When it comes to the Nechako River, there’s soon going to be even more fish swimming its waters.
Freshwater Fisheries Society of BC and members of the Nechako White Sturgeon Recovery Initiative are looking to continue their efforts as they look forward to an upcoming release event.
The Nechako White Sturgeon Recovery Initiative will see over 400 school children from the Nechako Watershed each name and release a hatchery-reared one-year-old juvenile Nechako white sturgeon into the river. The event will also have the students circulate through a number of educational booths that focus on different aspects of fish biology, river ecology, the Nechako watershed and research conducted by the NWSRI’s Technical Working Group partners.
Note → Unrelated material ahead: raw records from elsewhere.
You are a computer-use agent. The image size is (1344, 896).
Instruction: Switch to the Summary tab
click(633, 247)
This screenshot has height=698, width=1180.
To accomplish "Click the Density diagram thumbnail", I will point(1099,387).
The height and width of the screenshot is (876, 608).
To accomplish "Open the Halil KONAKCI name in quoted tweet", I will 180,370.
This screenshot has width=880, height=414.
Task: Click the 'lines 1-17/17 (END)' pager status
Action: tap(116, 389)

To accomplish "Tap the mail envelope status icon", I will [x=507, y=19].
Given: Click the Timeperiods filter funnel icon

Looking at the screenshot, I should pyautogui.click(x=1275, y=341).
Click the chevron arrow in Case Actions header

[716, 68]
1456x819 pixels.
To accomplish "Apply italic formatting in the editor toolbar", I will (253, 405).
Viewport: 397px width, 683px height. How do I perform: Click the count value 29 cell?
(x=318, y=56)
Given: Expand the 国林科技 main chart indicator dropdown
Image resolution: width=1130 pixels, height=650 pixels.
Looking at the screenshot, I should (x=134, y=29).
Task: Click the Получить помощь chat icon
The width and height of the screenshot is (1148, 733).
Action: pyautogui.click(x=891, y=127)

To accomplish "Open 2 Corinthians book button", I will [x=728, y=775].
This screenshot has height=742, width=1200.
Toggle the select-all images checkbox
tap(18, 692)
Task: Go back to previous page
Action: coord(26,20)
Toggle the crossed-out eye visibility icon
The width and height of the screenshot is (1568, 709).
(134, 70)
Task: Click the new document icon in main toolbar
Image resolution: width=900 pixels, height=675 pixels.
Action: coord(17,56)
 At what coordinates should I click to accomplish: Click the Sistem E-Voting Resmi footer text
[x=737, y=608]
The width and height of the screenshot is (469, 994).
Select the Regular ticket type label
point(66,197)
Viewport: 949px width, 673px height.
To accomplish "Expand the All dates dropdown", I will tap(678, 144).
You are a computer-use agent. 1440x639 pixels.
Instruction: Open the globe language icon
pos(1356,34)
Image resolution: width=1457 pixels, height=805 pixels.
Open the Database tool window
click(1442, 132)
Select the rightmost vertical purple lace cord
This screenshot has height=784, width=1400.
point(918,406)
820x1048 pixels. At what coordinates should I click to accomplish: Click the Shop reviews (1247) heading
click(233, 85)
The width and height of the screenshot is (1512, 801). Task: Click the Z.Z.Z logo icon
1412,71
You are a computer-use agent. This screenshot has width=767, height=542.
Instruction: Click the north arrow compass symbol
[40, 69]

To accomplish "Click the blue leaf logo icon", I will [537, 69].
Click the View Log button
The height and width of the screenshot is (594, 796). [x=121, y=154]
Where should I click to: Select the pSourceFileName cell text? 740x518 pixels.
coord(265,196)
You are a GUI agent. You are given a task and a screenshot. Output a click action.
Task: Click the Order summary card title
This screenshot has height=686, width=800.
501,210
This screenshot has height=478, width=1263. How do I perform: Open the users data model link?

In November 2003, the white sturgeon was downgraded in ranking from a species of special concern to endangered. On August 24, 2006, the white sturgeon populations of the Nechako, Upper Fraser, Kootenay, and Columbia were officially designated as endangered under the Federal Species at Risk Act. A survivor from before the time of the dinosaurs and a species relatively unchanged for 175 million years, this fish has, in the last 50 years, come to the brink of extinction.
The sturgeon that will be let into the Nechako River are on average 150 grams and were reared at the Nechako White Sturgeon Conservation Centre in Vanderhoof.
The release event will take place on May 3, 2019, at Riverside Park in Vanderhoof.